## Data records

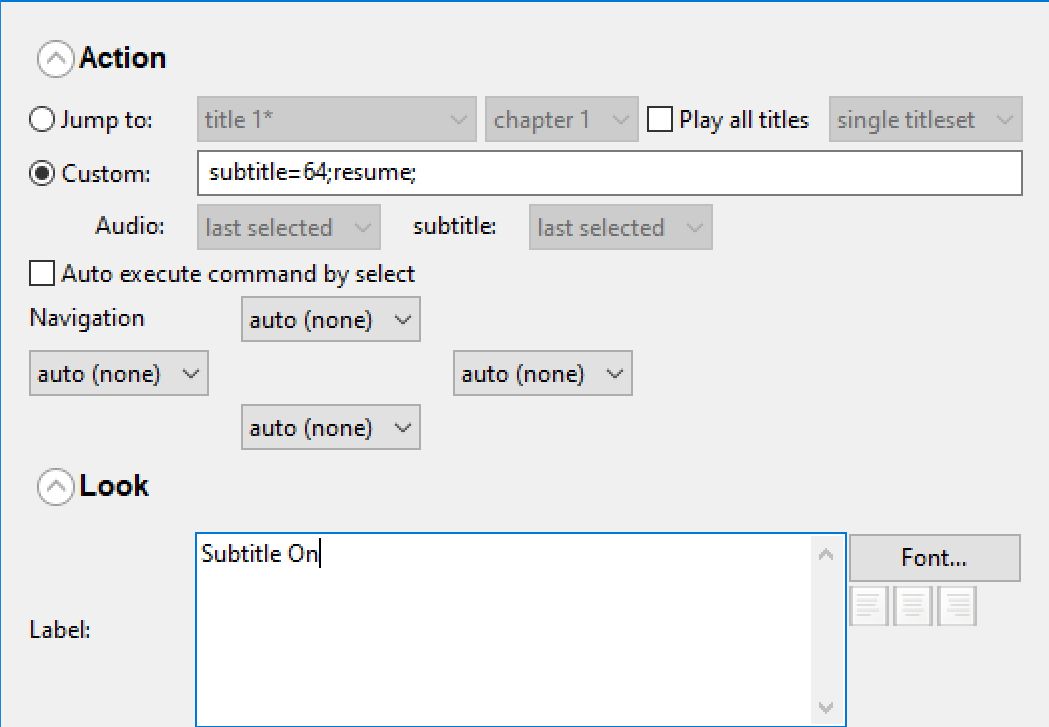1049x727 pixels.
Task: Open the bottom Navigation auto (none) dropdown
Action: pyautogui.click(x=331, y=429)
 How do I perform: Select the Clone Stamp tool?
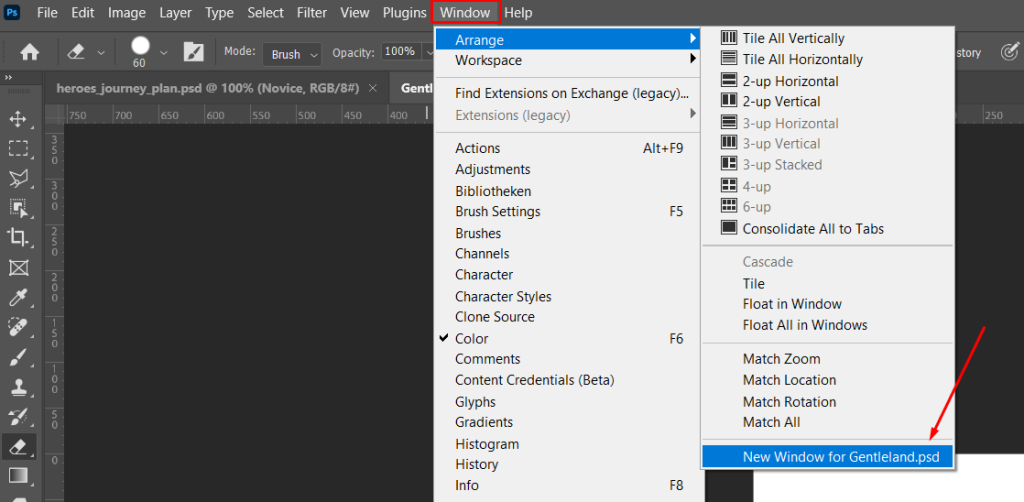click(x=18, y=386)
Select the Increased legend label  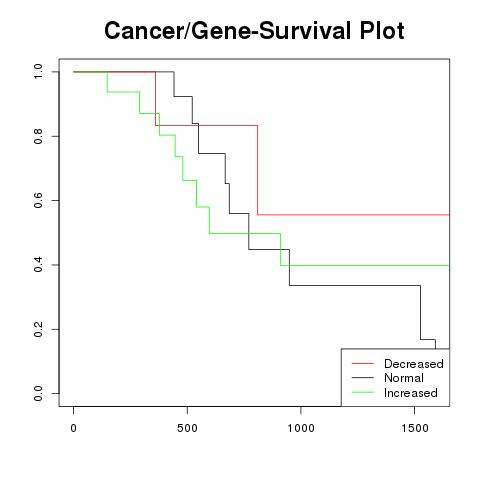pos(411,393)
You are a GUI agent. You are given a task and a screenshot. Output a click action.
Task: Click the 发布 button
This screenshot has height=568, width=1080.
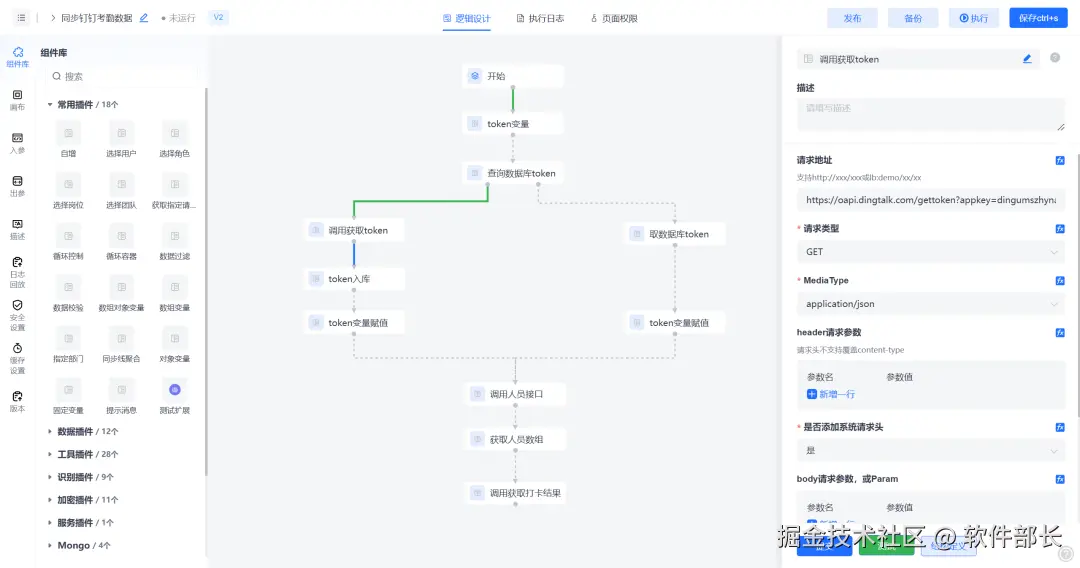(852, 18)
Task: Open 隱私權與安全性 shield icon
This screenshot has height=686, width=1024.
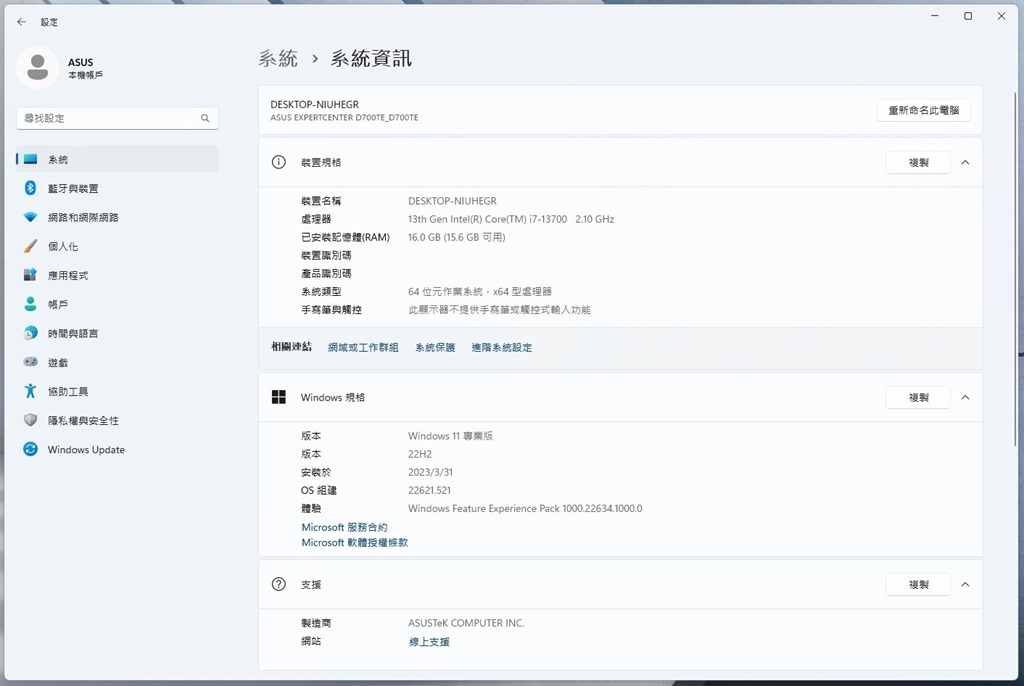Action: point(31,420)
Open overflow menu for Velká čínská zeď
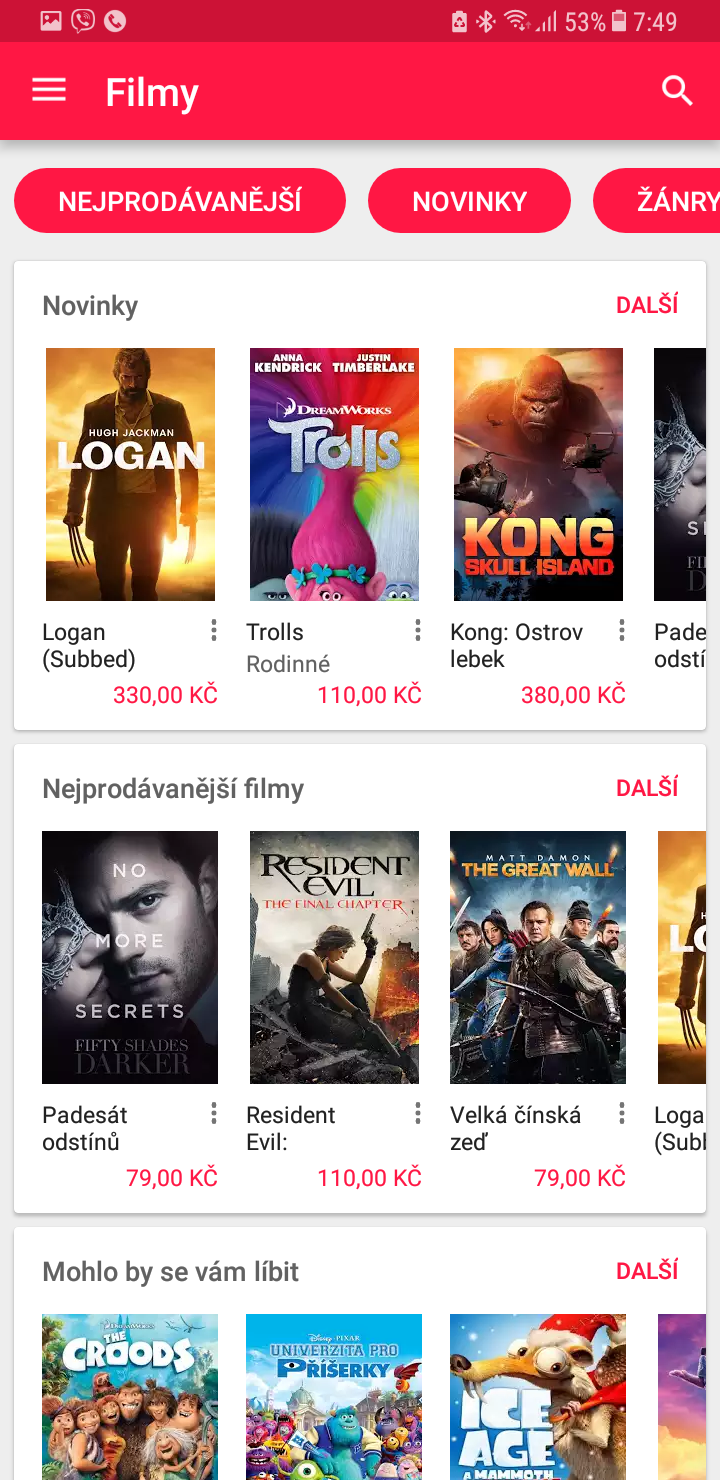This screenshot has width=720, height=1480. [x=621, y=1114]
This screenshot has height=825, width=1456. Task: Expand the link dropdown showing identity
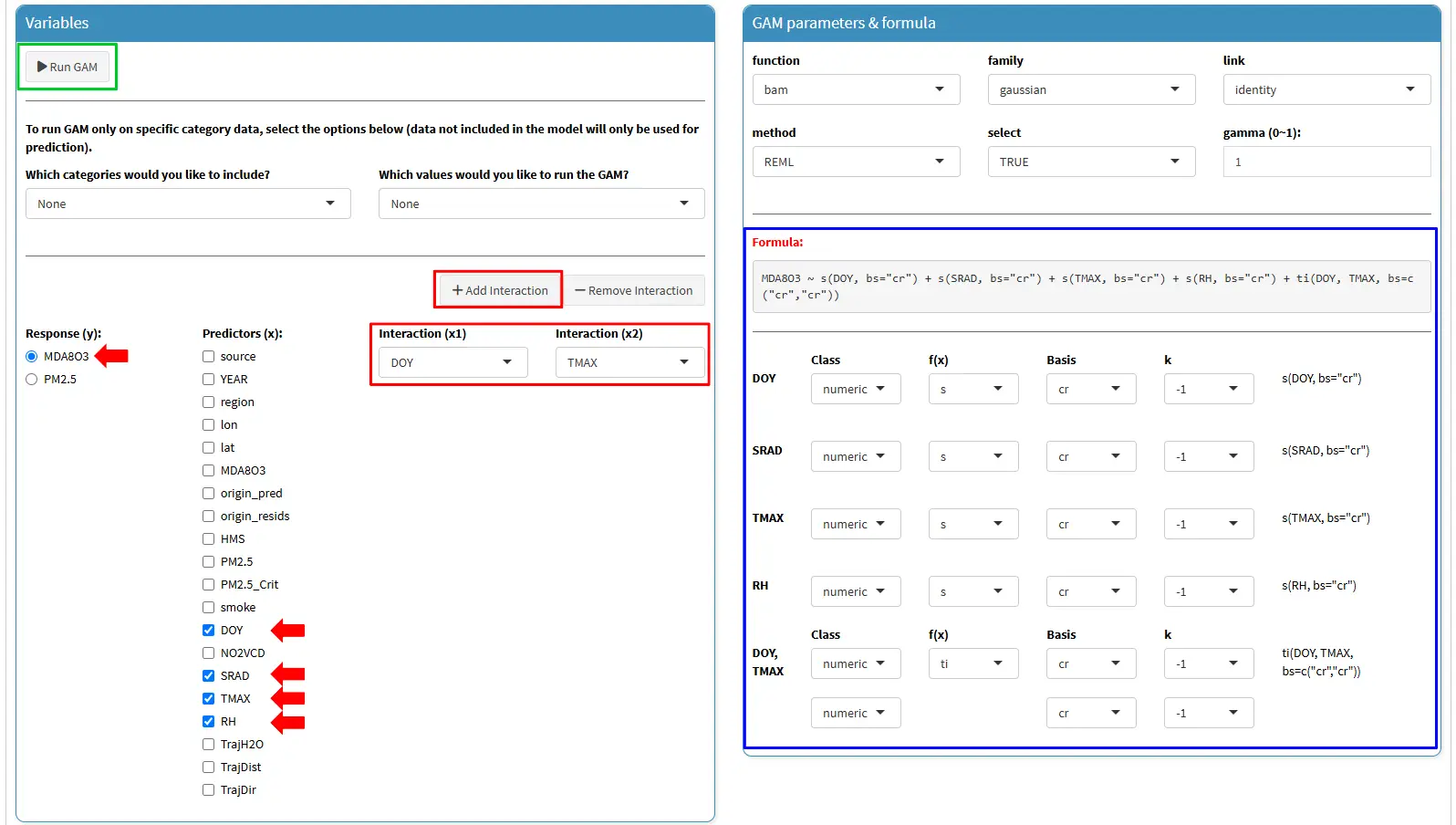pyautogui.click(x=1326, y=89)
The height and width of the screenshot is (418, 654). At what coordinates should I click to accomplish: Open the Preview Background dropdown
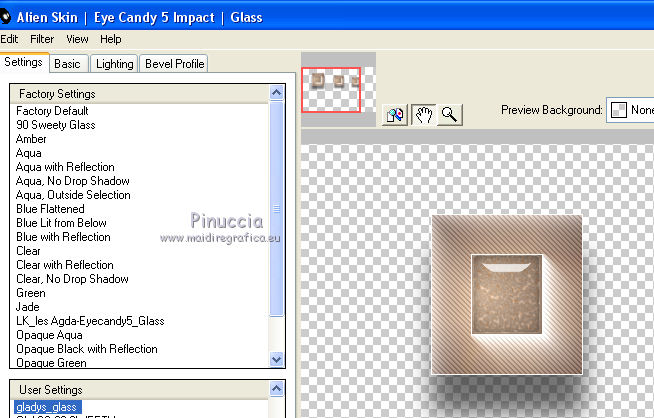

## What the task requires
Please write out exactly the lines from the one containing "Task: Open 隱私權與安全性 shield icon" through the last line of the records above, and leave out any pictures.

## Exercise response
Task: Open 隱私權與安全性 shield icon
This screenshot has height=686, width=1024.
Action: point(31,420)
Open overflow menu for Velká čínská zeď
This screenshot has width=720, height=1480. [x=621, y=1114]
This screenshot has height=825, width=1456. Task: Expand the link dropdown showing identity
pyautogui.click(x=1326, y=89)
The height and width of the screenshot is (418, 654). At what coordinates should I click to accomplish: Open the Preview Background dropdown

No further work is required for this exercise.